[Collected data]
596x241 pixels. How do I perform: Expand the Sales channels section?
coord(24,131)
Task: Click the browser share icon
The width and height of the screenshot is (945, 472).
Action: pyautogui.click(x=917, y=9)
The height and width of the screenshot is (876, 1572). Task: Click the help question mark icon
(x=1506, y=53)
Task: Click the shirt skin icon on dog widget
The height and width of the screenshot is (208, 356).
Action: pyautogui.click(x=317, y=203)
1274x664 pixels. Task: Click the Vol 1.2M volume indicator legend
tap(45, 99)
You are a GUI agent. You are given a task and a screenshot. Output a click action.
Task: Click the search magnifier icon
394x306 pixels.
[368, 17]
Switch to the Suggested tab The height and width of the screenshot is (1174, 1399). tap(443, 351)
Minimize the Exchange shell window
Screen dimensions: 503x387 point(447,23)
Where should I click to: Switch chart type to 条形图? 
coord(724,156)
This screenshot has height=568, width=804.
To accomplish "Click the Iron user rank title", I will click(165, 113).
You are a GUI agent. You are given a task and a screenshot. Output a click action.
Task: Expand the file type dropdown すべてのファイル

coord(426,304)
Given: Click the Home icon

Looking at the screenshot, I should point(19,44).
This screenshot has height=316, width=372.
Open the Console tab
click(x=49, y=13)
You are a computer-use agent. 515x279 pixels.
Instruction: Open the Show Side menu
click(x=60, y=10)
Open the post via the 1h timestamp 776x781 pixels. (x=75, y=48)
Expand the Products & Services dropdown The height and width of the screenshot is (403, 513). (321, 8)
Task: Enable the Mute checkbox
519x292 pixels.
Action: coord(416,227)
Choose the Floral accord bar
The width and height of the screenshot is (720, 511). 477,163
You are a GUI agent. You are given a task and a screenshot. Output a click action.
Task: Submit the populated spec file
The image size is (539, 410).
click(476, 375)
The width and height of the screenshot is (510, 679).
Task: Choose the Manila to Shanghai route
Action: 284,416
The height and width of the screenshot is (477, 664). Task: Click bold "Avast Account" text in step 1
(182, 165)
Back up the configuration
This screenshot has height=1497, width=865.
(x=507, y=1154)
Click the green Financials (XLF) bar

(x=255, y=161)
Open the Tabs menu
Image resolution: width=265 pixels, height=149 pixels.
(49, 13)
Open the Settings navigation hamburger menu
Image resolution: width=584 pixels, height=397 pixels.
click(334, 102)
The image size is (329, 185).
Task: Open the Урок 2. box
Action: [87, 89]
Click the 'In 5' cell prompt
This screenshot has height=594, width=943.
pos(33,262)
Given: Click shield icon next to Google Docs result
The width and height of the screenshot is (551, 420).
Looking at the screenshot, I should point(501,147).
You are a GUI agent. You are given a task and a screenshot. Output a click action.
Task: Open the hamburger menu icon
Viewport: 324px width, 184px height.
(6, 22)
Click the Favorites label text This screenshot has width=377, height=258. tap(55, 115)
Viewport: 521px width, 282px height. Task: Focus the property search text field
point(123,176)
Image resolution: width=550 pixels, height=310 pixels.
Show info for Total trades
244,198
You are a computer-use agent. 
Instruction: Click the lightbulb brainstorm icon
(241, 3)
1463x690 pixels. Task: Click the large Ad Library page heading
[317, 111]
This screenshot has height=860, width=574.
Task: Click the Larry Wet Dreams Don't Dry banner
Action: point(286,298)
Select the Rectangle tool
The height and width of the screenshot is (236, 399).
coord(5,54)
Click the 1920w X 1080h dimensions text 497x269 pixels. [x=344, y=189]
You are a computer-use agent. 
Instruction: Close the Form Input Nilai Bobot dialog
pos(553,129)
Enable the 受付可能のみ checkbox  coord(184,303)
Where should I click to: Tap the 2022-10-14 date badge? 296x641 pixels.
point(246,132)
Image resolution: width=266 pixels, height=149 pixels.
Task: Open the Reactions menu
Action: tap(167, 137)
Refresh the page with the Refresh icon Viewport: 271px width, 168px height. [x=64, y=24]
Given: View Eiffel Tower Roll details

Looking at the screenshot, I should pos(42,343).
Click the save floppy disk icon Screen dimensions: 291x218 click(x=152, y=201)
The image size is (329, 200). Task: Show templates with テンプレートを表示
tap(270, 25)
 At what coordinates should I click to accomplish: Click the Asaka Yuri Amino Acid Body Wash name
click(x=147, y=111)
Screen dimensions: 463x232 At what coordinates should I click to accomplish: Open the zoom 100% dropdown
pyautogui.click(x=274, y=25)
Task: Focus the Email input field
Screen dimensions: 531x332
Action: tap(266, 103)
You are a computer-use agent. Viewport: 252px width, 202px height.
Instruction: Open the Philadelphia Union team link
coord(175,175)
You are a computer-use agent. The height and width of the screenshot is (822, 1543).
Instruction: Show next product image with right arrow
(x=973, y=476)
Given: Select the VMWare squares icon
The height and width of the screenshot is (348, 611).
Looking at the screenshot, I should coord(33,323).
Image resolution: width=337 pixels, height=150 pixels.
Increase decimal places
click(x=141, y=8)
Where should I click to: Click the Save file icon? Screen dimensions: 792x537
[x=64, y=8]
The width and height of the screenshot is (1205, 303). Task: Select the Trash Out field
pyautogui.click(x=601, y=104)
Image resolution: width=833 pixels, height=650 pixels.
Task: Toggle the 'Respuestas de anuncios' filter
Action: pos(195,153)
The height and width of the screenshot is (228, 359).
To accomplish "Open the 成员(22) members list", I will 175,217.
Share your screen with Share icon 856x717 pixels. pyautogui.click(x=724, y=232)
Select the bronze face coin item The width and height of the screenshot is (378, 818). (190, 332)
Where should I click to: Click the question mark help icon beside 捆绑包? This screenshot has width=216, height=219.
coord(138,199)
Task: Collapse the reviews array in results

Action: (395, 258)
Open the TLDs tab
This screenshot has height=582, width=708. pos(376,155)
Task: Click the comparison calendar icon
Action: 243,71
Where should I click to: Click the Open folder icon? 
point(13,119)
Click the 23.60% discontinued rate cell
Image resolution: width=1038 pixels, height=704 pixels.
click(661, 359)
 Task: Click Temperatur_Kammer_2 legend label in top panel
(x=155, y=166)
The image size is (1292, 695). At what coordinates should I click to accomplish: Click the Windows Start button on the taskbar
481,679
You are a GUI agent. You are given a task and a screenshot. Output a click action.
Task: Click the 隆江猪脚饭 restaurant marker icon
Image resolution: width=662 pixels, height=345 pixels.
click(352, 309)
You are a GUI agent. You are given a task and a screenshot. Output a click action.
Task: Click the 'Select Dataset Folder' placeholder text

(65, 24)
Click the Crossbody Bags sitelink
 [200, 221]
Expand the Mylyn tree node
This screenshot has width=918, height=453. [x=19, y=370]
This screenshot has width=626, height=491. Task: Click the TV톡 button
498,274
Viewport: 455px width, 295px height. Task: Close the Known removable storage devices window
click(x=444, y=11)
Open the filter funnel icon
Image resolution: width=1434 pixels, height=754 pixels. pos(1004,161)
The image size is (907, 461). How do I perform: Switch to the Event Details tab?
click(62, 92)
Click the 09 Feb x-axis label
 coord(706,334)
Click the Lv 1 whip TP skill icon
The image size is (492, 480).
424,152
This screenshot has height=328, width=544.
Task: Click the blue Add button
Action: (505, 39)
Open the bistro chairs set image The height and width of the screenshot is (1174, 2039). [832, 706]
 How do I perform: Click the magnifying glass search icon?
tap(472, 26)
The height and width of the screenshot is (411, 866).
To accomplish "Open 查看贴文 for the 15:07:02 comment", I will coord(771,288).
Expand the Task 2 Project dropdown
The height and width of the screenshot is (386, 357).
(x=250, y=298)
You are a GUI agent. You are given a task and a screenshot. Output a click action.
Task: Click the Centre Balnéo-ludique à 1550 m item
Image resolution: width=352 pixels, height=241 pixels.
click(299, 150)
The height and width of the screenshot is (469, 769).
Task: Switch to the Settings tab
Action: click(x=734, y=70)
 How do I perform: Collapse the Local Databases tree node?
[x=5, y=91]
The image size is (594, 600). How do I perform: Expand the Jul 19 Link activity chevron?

# [TASK REQUIREMENTS]
Return a copy of every line in the records that includes the string "item".

# [SOLUTION TO THE EXERCISE]
Select the bronze face coin item The width and height of the screenshot is (378, 818). (190, 332)
Task: Click the Centre Balnéo-ludique à 1550 m item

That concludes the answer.